On pourrait dire la même chose de Parsifal ou de Tristan, que j'ai programmé avec l’ONF en 2017. Ce sont des œuvres capitales, mais je ne crois pas à cette notion de projet ultime. Durant ma convalescence le mois dernier, j'ai beaucoup lu autour de Wagner et de la Tétralogie, notamment Rheingold. Il n'y a pas encore de projet, certes, mais j'ai besoin de rentrer dans cet univers pour pouvoir mémoriser la partition plus facilement. J'espère d'ailleurs qu'il n'y aura jamais de projet final (rire)... Je pense simplement qu'on ne dirige pas de la même manière en fonction de l'âge et de l'expérience. Falstaff, par exemple, impossible de le diriger trop jeune… comment comprendre ce que c'est que l'adieu de Sir John à l'amour, le crépuscule d'une vie [lire notre chronique du 30 juin 2014] ? Tout le temps qu'il lui reste à vivre est un temps d'observation et de réflexion sur sa vie passée. Il y a une tristesse infinie dans cette œuvre. Dans Il barbiere di Siviglia, c'est la même chose. On croit trop souvent que ces opéras sont uniquement destinés à faire rire, mais c'est faux en partie. On en oublierait le drame secret de Don Bartolo et le fait qu’il est déçu et souffre de son projet ruiné. Il faut comprendre cette amertume sous-jacente, car le comique et la tristesse sont proches l'un de l'autre. Il faut une certaine maturité pour aborder cela.

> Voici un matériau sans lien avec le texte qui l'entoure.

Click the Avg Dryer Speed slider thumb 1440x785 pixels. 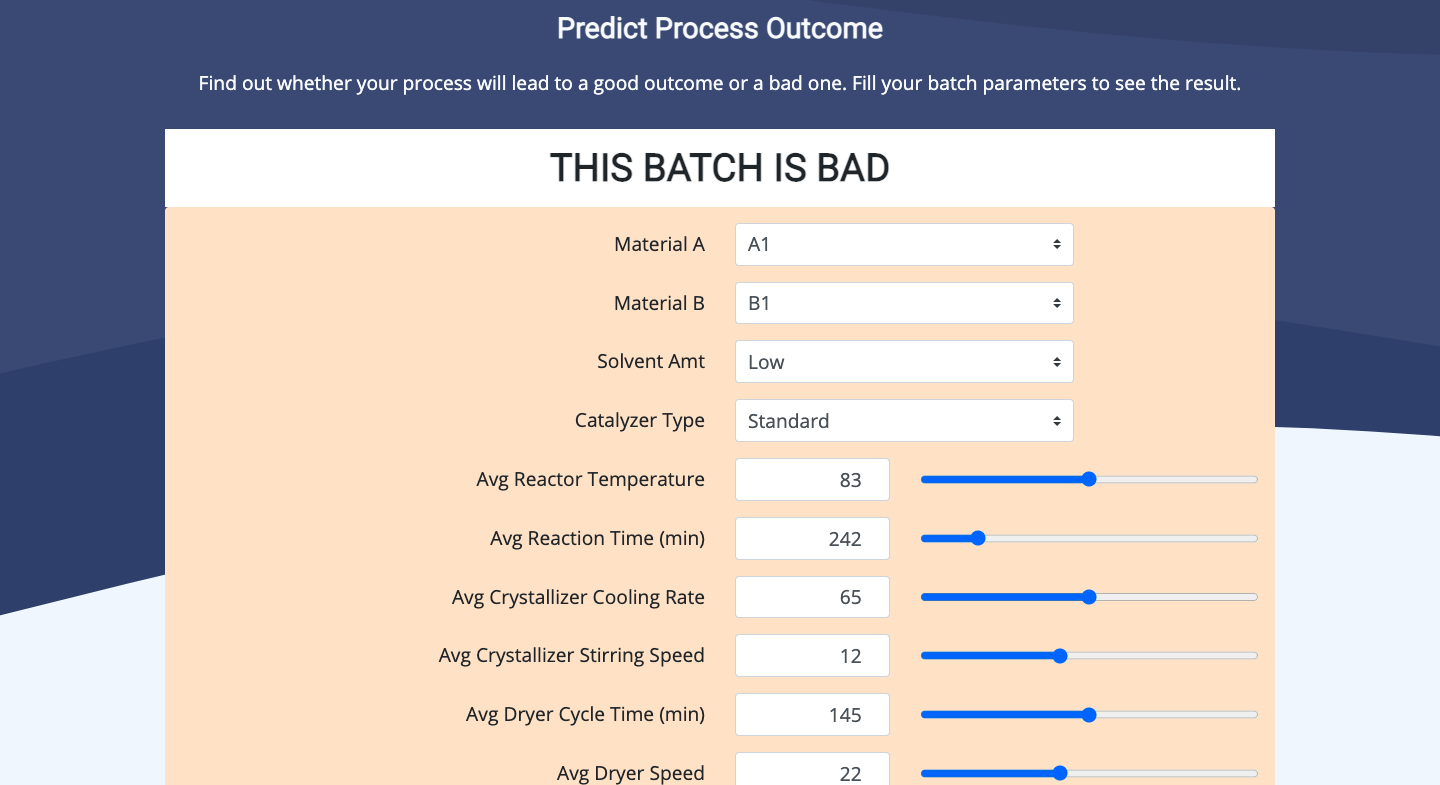point(1060,773)
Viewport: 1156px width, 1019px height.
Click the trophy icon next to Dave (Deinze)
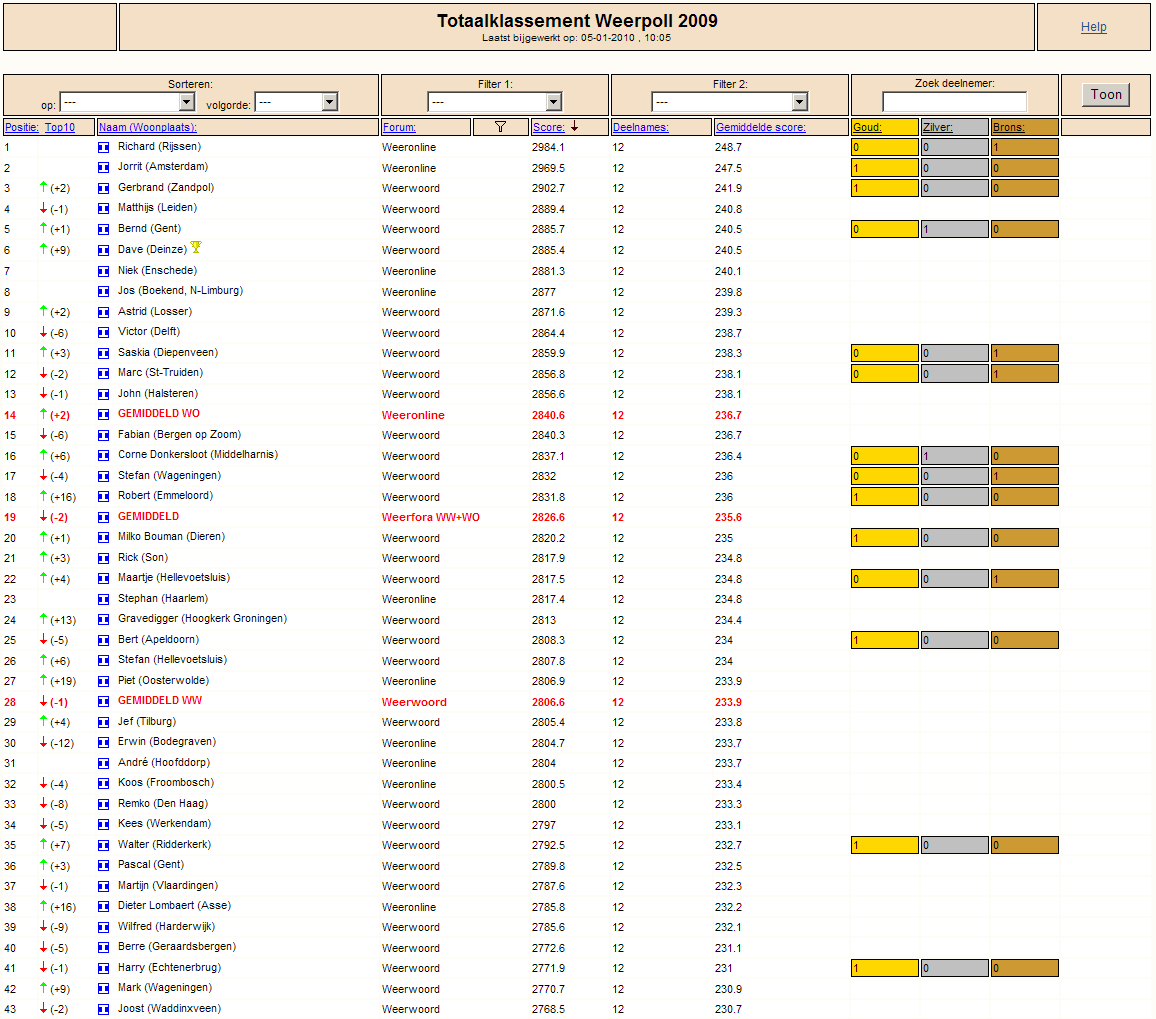196,248
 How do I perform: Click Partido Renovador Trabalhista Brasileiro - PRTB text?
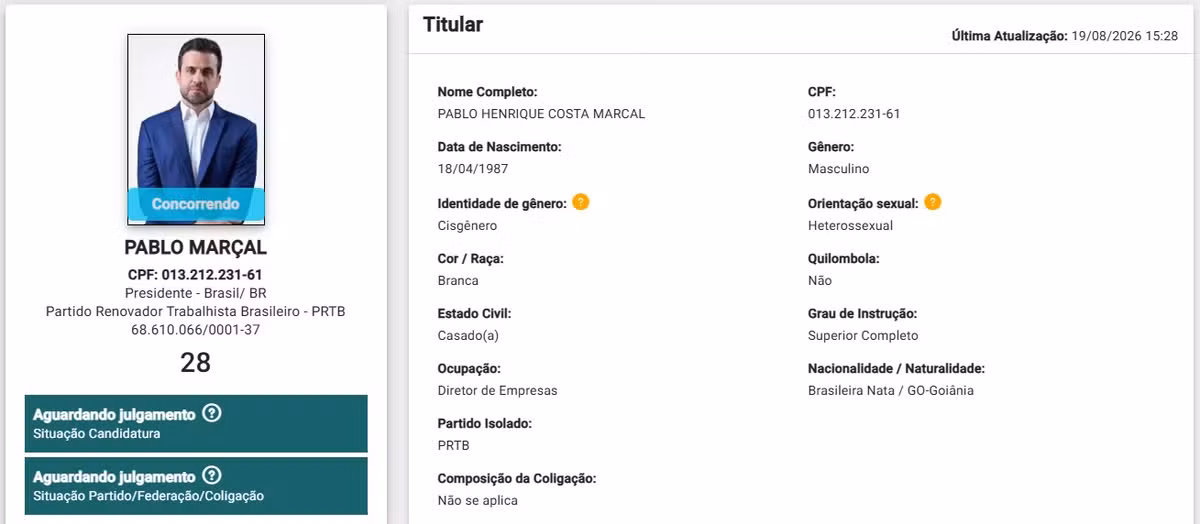196,312
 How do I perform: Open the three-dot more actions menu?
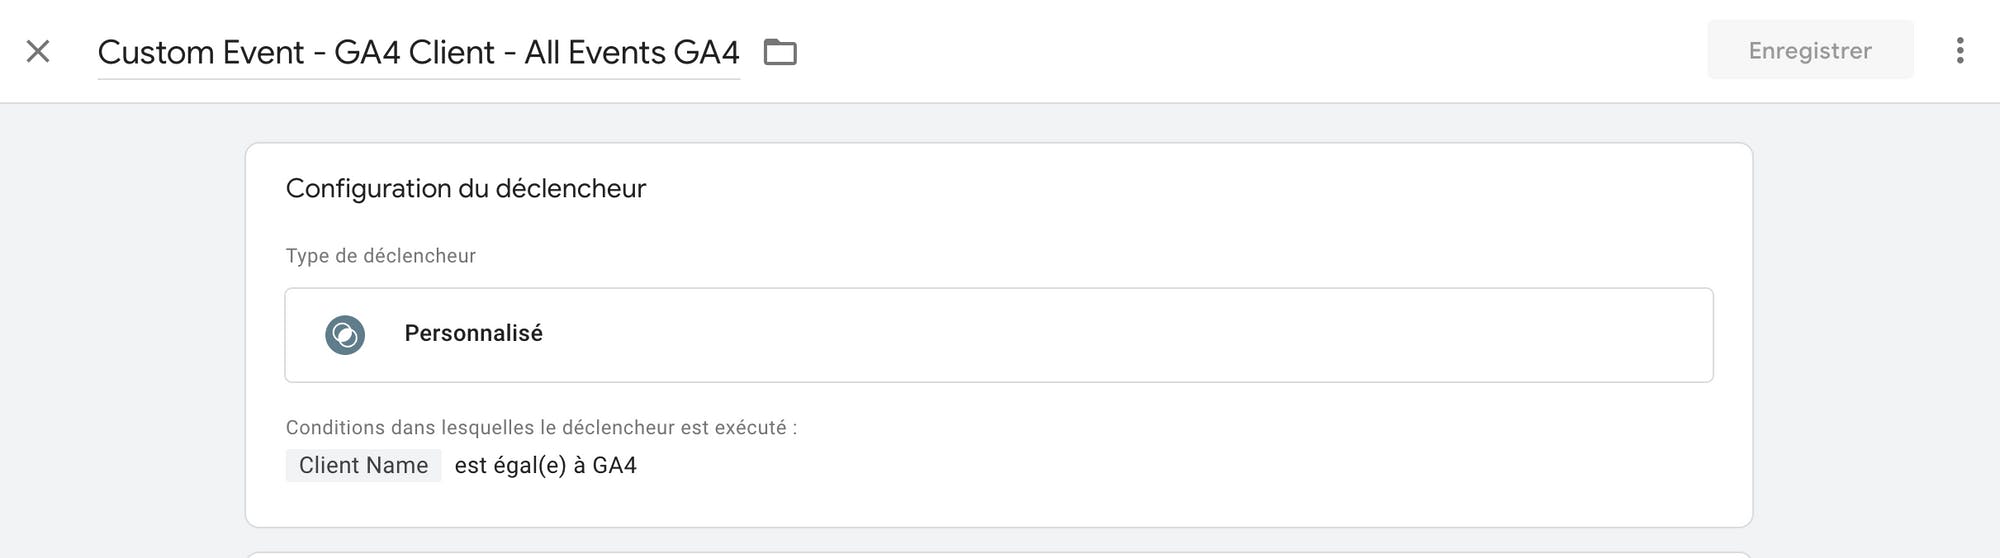click(x=1960, y=51)
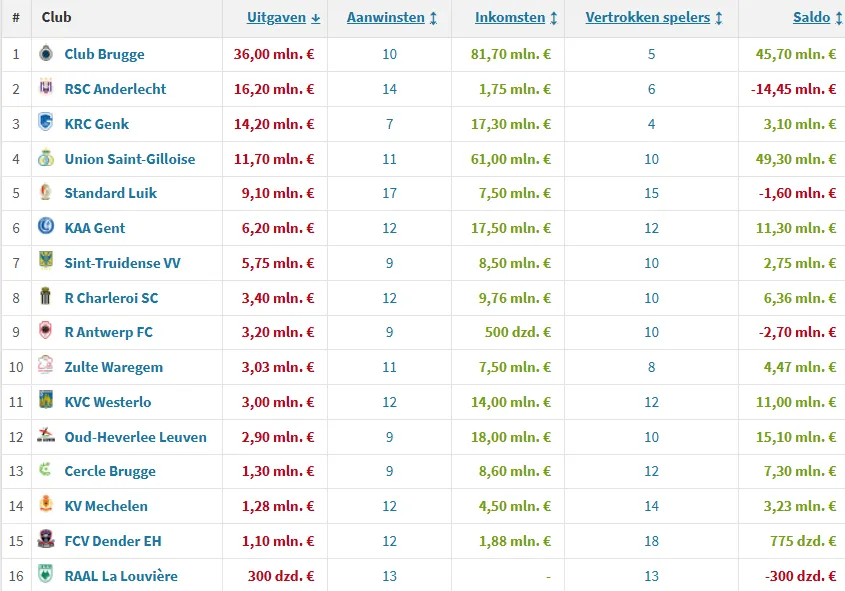Viewport: 845px width, 591px height.
Task: Click the Union Saint-Gilloise crest icon
Action: pyautogui.click(x=45, y=158)
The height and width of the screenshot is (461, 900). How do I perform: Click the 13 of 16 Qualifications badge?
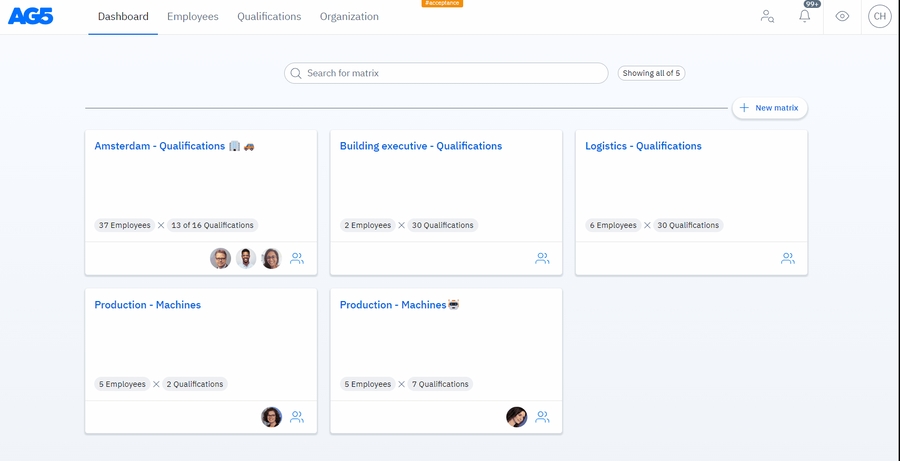tap(212, 225)
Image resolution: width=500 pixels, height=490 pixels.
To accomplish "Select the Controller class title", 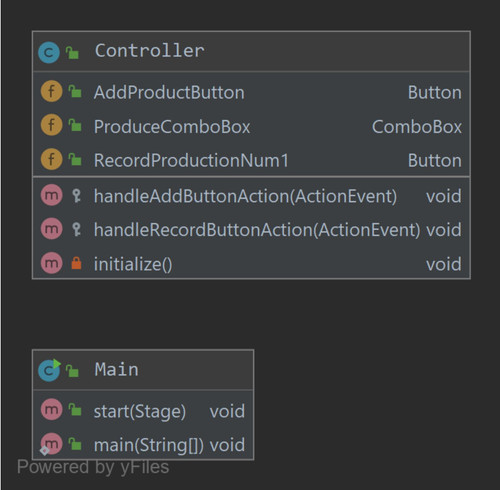I will [x=150, y=51].
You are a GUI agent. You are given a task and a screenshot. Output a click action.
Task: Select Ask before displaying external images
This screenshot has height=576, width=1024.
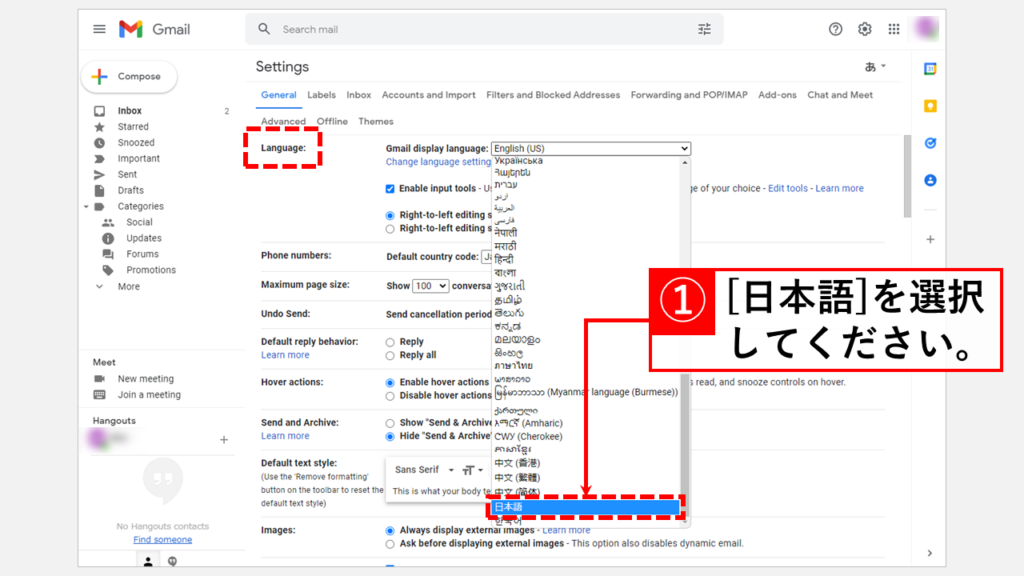pyautogui.click(x=391, y=544)
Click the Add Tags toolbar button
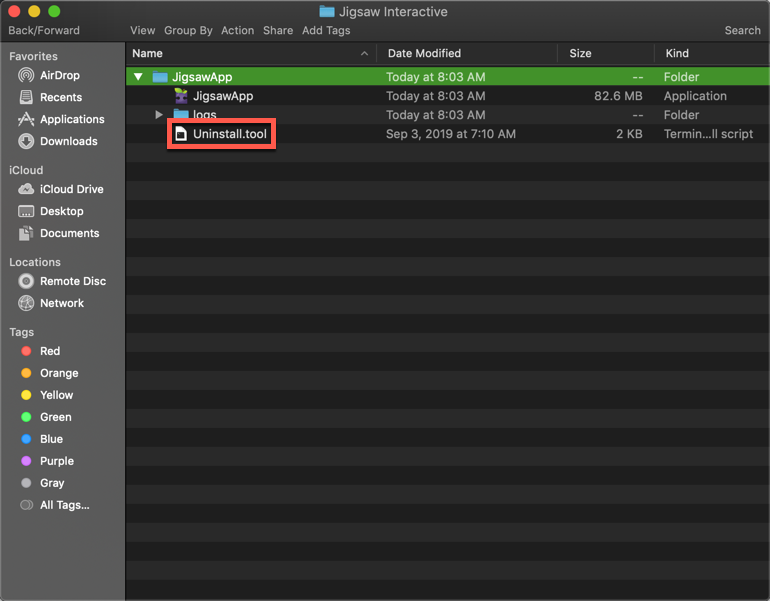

Quels sont vos projets avec l'Orchestre national de France ?
Je voudrais présenter un cycle Bruckner sur deux ans, en faisant une liaison avec Schubert. Ce couplage me tient à cœur, mais pour le réaliser j'attends qu'on soit installé dans le nouvel auditorium. Le choix de la salle est très important pour ce répertoire.
L’été dernier, à Lucerne, vous avez dirigé le Koninklijk Concertgebouworkest d'Amsterdam dans la Neuvième de Mahler [lire notre chronique du 1er septembre 2013]. L'accueil du public fut très enthousiaste…
C'est une des symphonies que je porte au plus profond de moi. Avec le concert donné avec les Wiener Philharmoniker pour le centenaire de la disparition de Mahler [lire notre chronique du 28 mai 2011], ces deux moments ont été parmi les plus forts de ma carrière. Quand vous dirigez la Neuvième avec ces musiciens-là, un sentiment d'infini s’ouvre devant vous, avec la possibilité de monter toujours plus haut. Sur le plan personnel, j'étais touché de savoir qu'il avait composé cette symphonie à l'âge auquel je l'ai dirigée pour la première fois. À Lucerne l'été dernier, je célébrais neuf ans de collaboration avec le Concertgebouworkest. C'est à son invitation que j'ai commencé à diriger Mahler avec ces musiciens, je ne voulais par leur imposer ce choix. Quand ils m'ont choisi pour diriger la Cinquième, j’étais vraiment très heureux. Nous jouons la saison prochaine trois programmes avec les symphonies n°3 et n°6 ; c'est encore une fois le choix des musiciens.